* **I TUOI COMPITI**:
1. Traduci in inglese questa frase dell'ordinanza della Cassazione: «Udita la relazione svolta nella camera di consiglio del 24 settembre 2020 dal Consigliere Luigi D’Orazio.»
2. Scrivi il seguito dell'ordinanza della Cassazione, riprendendo dopo l'ultima frase riportata.

* **TESTO RIPORTATO**:
───

Sentenza Sentenza Cassazione Civile n. 8178 del 24/03/2021

Cassazione civile sez. trib., 24/03/2021, (ud. 24/09/2020, dep. 24/03/2021), n.8178

LA CORTE SUPREMA DI CASSAZIONE

SEZIONE TRIBUTARIA

Composta dagli Ill.mi Sigg.ri Magistrati:

Dott. CRUCITTI Roberta – Presidente –

Dott. CONDELLO Pasqualina Anna Piera – Consigliere –

Dott. GUIDA Riccardo – Consigliere –

Dott. FEDERICI Francesco – Consigliere –

Dott. D’ORAZIO Luigi – rel. Consigliere –

ha pronunciato la seguente:

ORDINANZA

sul ricorso iscritto al n. 19091/2013 R.G. proposto da:

Agenzia delle Entrate, in persona del legale rappresentante pro

tempore, rappresentata e difesa dall’Avvocatura Generale dello

Stato, domiciliata in Roma, Via dei Portoghesi n. 12;

– ricorrente –

contro

Sirte s.r.l., in persona del legale rappresentante pro tempore,

rappresentata e difesa dall’Avv. Alessandra Stasi, come da mandato a

margine del controricorso, elettivamente domiciliata in Roma, presso

lo studio dell’Avv. Luigi Marsico, Viale Regina Margherita, n. 262;

– controricorrente –

avverso la sentenza della Commissione tributaria regionale della

Puglia, sezione distaccata di Foggia, n. 115/27/2012, depositata il

4 giugno 2012.

Udita la relazione svolta nella camera di consiglio del 24 settembre

2020 dal Consigliere Luigi D’Orazio.

───

* **RECORD FORNITI**:
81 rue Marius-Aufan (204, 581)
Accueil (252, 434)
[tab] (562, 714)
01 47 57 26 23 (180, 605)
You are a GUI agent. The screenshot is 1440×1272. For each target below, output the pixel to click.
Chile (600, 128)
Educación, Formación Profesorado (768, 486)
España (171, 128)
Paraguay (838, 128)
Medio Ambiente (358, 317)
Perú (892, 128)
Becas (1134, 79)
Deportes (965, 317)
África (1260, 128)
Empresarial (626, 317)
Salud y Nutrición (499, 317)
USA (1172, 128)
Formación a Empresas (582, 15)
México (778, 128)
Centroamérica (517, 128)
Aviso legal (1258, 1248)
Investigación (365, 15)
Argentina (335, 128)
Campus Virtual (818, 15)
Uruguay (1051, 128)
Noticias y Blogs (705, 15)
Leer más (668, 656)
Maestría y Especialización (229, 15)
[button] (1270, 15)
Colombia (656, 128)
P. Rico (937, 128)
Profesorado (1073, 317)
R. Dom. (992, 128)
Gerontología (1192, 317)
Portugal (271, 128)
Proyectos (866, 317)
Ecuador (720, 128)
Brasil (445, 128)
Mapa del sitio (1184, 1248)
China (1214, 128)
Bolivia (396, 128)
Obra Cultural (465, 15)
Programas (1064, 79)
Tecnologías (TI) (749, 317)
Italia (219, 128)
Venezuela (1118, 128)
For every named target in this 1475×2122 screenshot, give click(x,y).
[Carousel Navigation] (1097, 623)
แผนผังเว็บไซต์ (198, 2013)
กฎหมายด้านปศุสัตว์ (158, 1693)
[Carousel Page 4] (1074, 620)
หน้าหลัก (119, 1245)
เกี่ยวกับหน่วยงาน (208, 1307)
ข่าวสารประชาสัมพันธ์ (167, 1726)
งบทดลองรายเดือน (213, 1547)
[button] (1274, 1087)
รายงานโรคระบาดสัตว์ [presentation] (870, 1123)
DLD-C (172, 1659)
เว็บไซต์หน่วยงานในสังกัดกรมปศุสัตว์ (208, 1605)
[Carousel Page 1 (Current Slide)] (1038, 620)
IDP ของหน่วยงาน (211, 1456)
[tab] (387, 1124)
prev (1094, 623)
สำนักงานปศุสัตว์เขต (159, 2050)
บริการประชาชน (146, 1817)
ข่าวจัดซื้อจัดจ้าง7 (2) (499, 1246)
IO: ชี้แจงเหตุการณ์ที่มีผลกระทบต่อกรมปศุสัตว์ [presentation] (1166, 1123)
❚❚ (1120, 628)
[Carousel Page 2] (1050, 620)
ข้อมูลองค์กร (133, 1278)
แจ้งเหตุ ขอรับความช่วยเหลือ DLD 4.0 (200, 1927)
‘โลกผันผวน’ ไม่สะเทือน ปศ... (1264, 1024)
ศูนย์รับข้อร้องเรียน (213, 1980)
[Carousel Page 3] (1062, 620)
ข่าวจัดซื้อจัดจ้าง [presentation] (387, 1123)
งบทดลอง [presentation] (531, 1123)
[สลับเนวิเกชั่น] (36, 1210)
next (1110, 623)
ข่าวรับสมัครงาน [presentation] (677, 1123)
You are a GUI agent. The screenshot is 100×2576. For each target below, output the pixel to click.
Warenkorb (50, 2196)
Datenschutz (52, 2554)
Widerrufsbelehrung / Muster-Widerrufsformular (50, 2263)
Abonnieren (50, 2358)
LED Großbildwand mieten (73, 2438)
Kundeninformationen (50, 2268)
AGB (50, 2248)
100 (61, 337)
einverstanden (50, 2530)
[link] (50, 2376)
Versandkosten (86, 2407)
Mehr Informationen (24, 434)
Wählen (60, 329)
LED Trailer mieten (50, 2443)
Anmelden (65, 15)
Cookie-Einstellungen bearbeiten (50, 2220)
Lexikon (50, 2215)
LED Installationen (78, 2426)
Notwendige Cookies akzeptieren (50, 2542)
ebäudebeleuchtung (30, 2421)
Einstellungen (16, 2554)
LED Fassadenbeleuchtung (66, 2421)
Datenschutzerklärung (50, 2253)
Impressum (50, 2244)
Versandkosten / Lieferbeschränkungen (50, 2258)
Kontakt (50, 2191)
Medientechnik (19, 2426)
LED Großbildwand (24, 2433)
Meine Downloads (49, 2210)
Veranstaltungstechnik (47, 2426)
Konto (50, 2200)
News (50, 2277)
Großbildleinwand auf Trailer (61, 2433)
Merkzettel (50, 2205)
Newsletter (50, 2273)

───

* **RISPOSTE FORNITE**:
1. Having heard the report delivered in chambers on September 24, 2020 by Councilor Luigi D’Orazio.

2.
Fatto

RILEVATO

CHE:

1.La Commissione tributaria regionale della Puglia rigettava l’appello principale articolato dalla Agenzia delle entrate ed accoglieva l’appello incidentale della Sirte s.r.l. avverso la sentenza della Commissione tributaria provinciale di Foggia, che aveva accolto parzialmente il ricorso della contribuente in relazione a due dei tre rilievi dell’Ufficio per l’anno 2004. In particolare, l’Agenzia delle entrate aveva ripreso a tassazione tre voci: per la illegittima deduzione di costi non documentati e non inerenti per Euro 1.521.462,95, imputati ad inizio 2004 ed interamente dedotti in quell’anno, mentre la società, in realtà, avrebbe svolto solo attività di “intermediazione” tra i promissari acquirenti degli immobili e la promittente venditrice (società Comercoop); per illegittima deduzione di costi per Euro 227.245,83, relativi ad un deposito cauzionale fruttifero rilasciato dalla Luna s.r.l., società che aveva effettuato in concreto i lavori, in quanto aventi esclusiva natura finanziaria; illegittima deduzione di costi per Euro 65.000,00, in quanto non documentati e non inerenti, non svolgendo la società che aveva emesso la fattura attività edilizia. Il giudice di appello, quindi, riteneva deducibili ed inerenti i costi relativi ai tre rilievi, evidenziando che l’attività svolta dalla contribuente era imprenditoriale e non di mera rappresentanza, non vertendosi in tema di abuso del diritto; che era irragionevole non considerare i costi, ma solo i ricavi, ritenendoli provento di attività esclusivamente finanziaria e non imprenditoriale; aggiungeva che il mancato ricorso al finanziamento bancario, con utilizzo delle caparre corrisposte in anticipo dai promissari acquirenti, costituiva esplicazione della libera iniziativa economica imprenditoriale, caratterizzata dal rischio di impresa; il contratto stipulato per persona da denominare, poi, si era perfezionato già nel 1998, prima della dichiarazione di nomina del 2004, al momento della vendita definitiva degli immobili; esisteva un rapporto con la società Luna s.r.l., esecutrice dei lavori, sicchè era inerente il costo per interessi sul deposito cauzionale fruttifero dalla società Luna rilasciato; il costo per l’attività svolta dalla cooperativa Leadercoop era interamente deducibile, in quanto pagato su fattura emessa in data 30-11-2004.

2.Avverso tale sentenza propone ricorso per cassazione l’Agenzia delle entrate.

3.Resiste con controricorso la società.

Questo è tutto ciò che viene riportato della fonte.